- _Task_
Express every line of the rows below as a Markdown table with the columns Number and Line, numbering the lines in order and skipping blank ones. Leave the pictures out of your answer.

· · ·

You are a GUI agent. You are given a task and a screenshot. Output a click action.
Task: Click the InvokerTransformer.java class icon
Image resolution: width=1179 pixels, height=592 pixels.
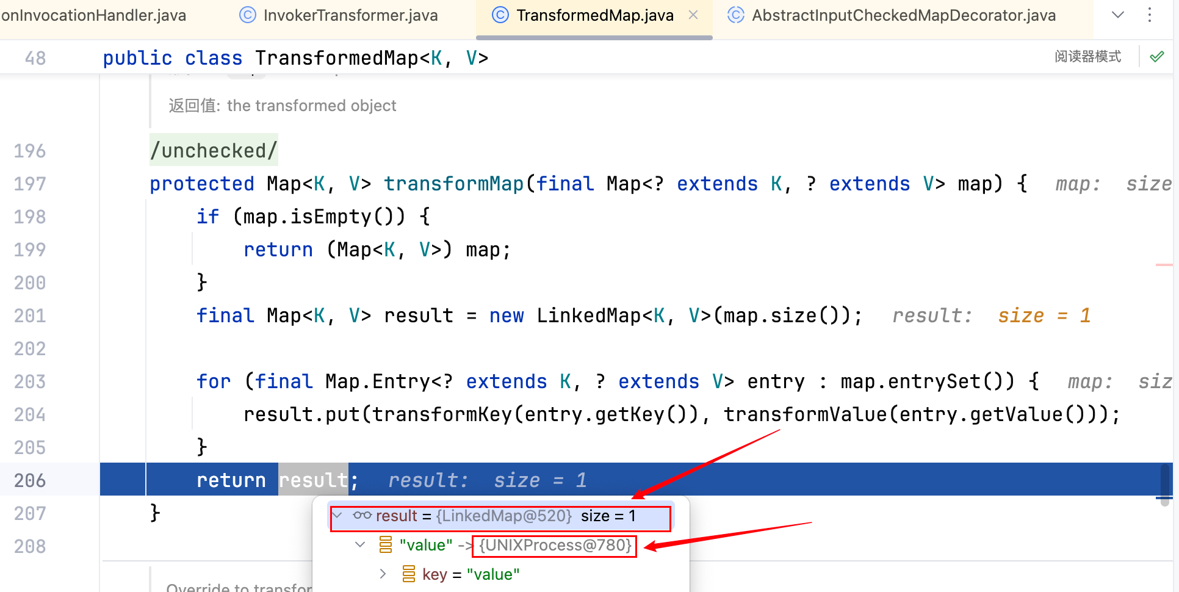[247, 15]
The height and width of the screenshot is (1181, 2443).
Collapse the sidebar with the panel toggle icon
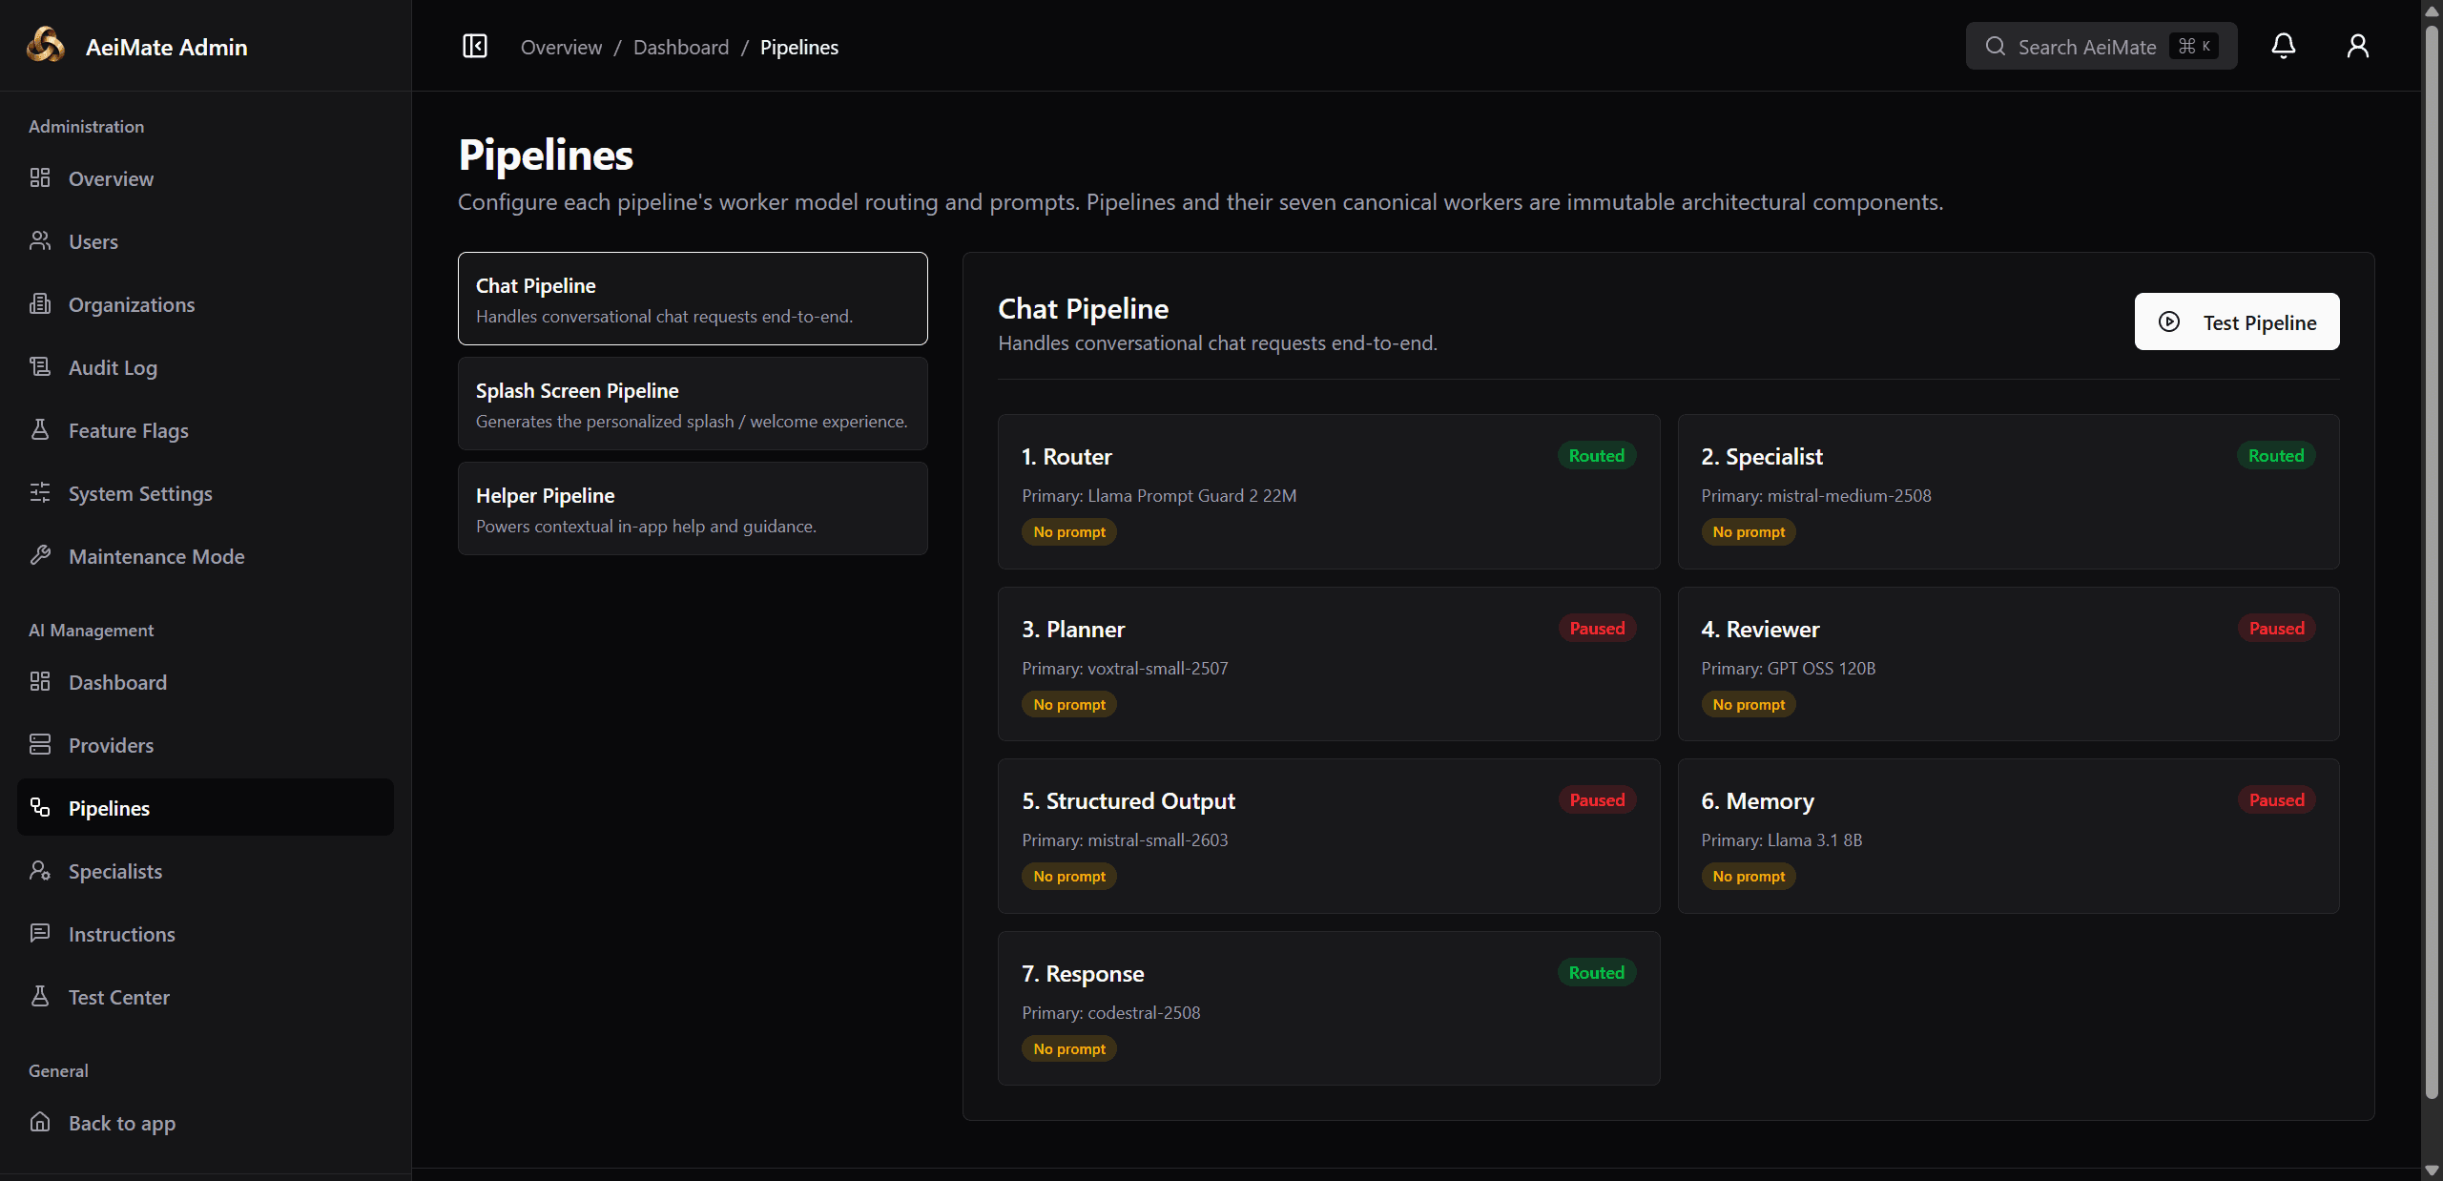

· · ·

- _Answer for this exercise_
| Number | Line |
|---|---|
| 1 | You are a GUI agent. You are given a task and a screenshot. Output a click action. |
| 2 | Task: Click the InvokerTransformer.java class icon |
| 3 | Image resolution: width=1179 pixels, height=592 pixels. |
| 4 | [247, 15] |
| 5 | The height and width of the screenshot is (1181, 2443). |
| 6 | Collapse the sidebar with the panel toggle icon |